[Start of Attachment]
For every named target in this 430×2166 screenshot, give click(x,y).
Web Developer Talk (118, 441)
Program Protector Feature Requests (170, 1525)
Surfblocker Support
[End of Attachment]
[Start of Attachment]
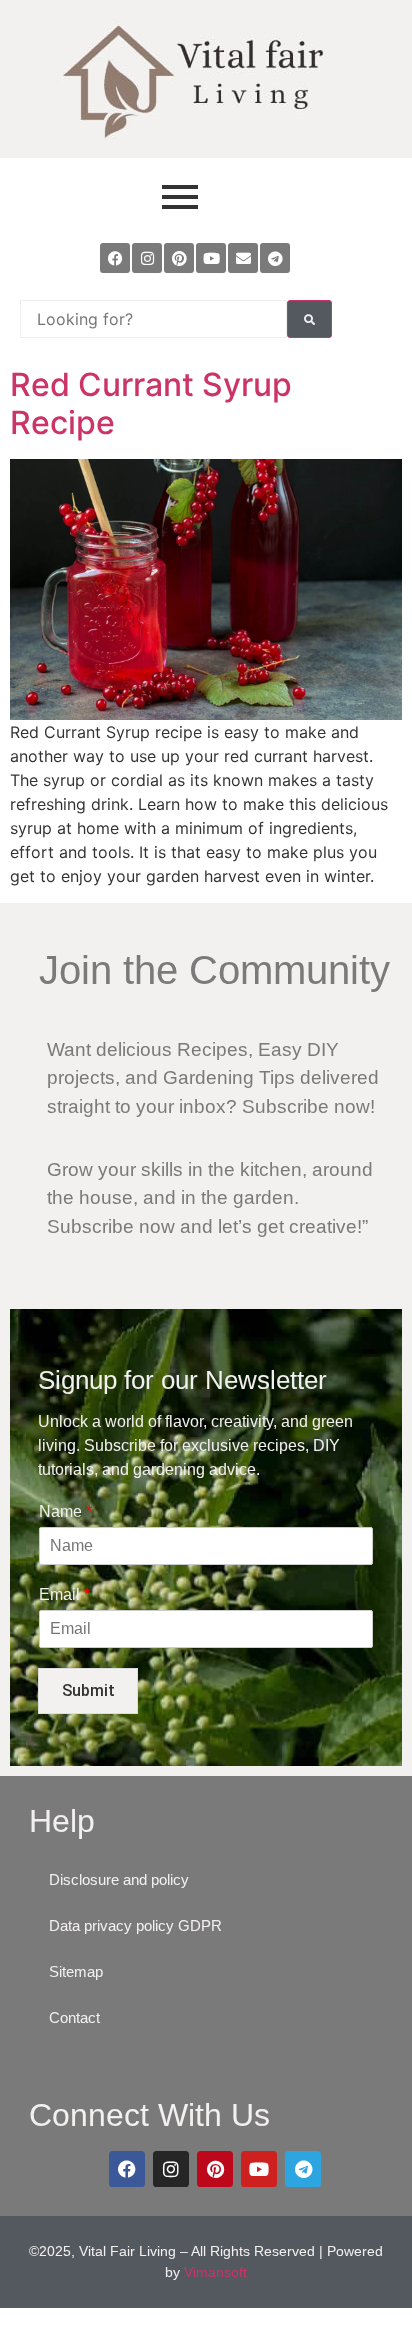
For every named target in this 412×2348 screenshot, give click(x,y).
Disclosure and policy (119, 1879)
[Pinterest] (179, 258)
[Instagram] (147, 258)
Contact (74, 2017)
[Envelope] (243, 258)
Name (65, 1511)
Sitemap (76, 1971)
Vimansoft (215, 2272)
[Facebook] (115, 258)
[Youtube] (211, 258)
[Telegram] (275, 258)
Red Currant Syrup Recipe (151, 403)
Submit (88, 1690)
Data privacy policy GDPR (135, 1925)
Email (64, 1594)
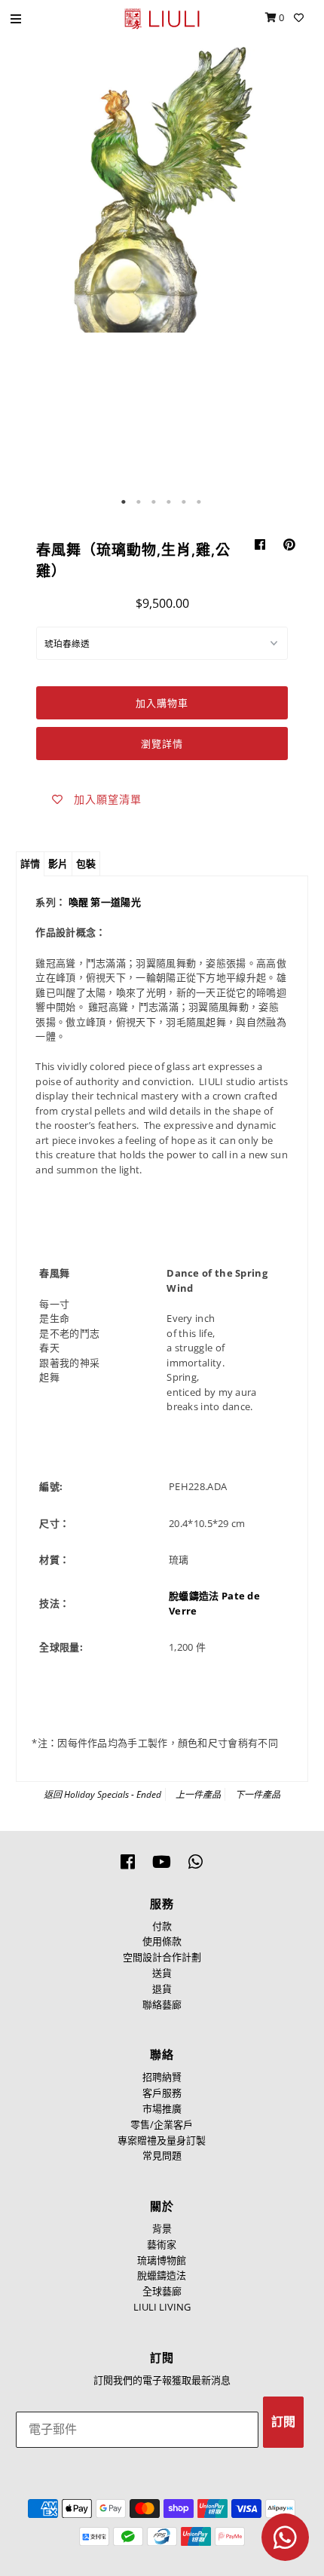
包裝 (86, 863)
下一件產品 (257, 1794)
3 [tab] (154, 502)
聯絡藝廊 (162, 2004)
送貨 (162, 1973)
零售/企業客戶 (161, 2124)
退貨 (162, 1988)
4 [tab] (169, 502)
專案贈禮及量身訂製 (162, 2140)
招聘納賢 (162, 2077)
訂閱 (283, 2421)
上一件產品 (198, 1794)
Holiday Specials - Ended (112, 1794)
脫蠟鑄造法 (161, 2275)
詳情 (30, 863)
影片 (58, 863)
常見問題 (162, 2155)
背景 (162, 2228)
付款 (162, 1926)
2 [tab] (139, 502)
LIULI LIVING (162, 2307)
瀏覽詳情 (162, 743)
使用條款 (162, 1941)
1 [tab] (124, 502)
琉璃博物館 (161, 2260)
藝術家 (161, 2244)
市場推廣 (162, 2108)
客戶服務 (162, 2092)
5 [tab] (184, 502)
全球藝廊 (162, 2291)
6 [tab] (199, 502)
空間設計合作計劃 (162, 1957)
[End of Attachment]
[Start of Attachment]
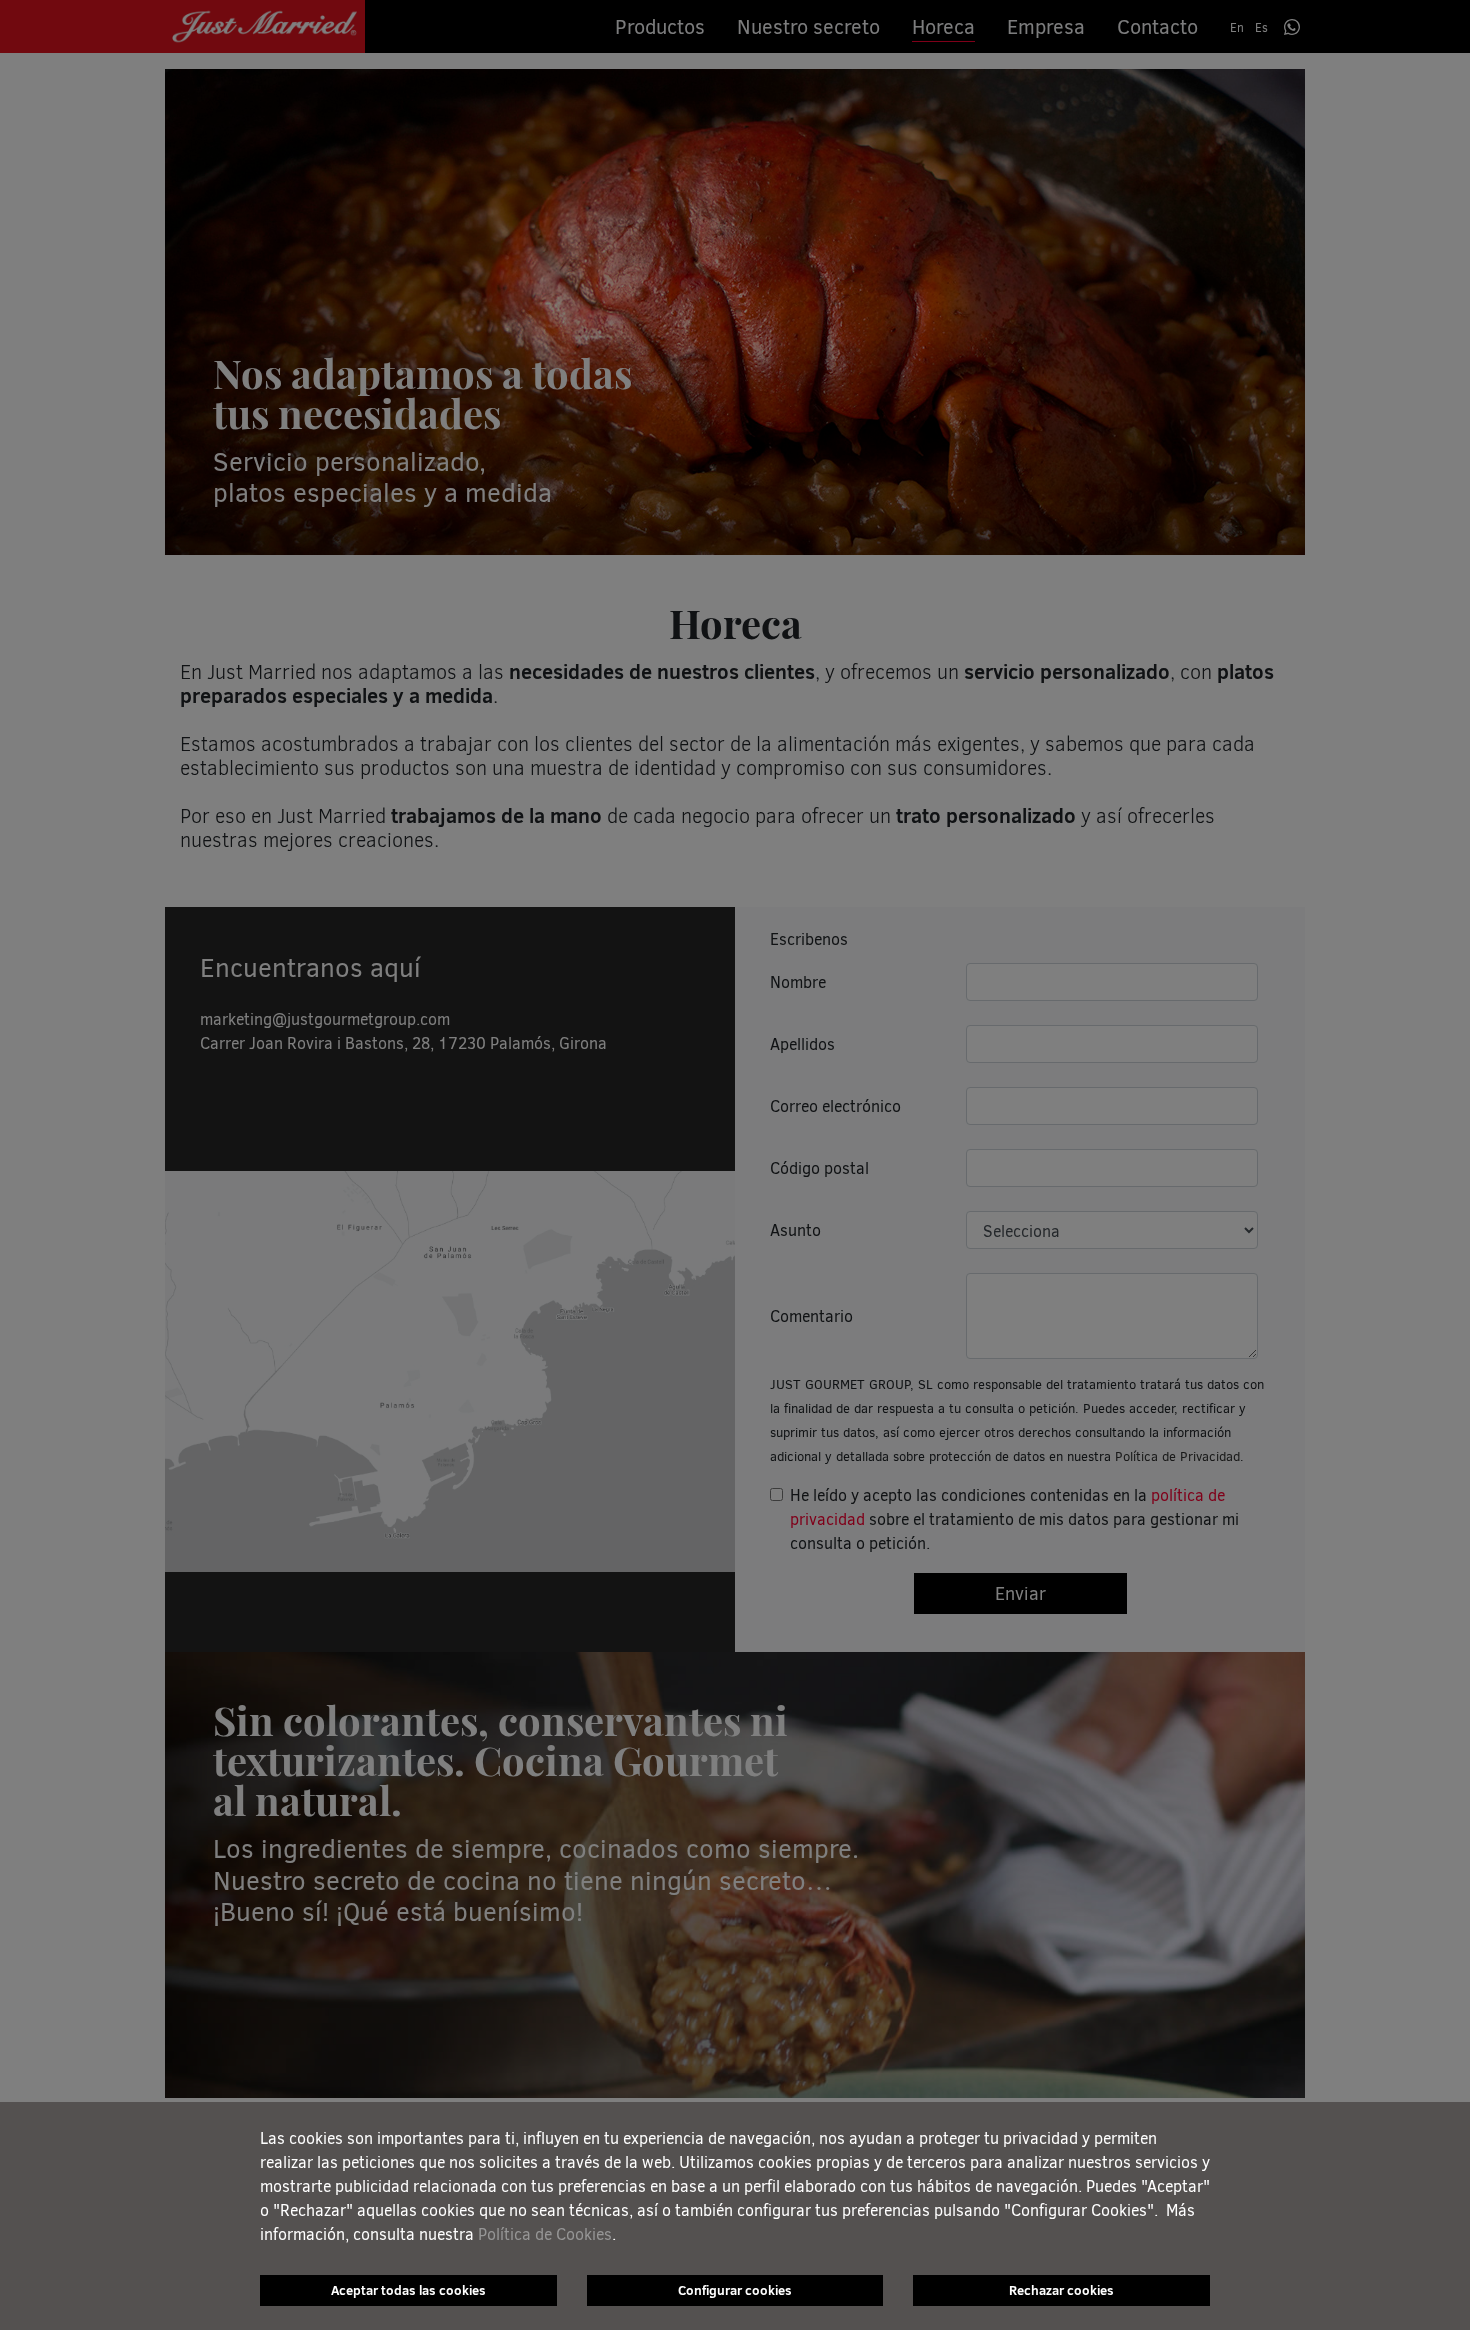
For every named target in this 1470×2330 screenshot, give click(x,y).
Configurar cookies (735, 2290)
[End of Attachment]
▸ **WHAT IS NEEDED**
Your answer should consist of each line of the data above in which the word "named" occurs.

▸ **WRITTEN SOLUTION**
For every named target in this 430×2166 screenshot, give click(x,y).
For every named target in this 412×2348 screenshot, give click(x,y).
For every named target in this 1470×2330 screenshot, give click(x,y).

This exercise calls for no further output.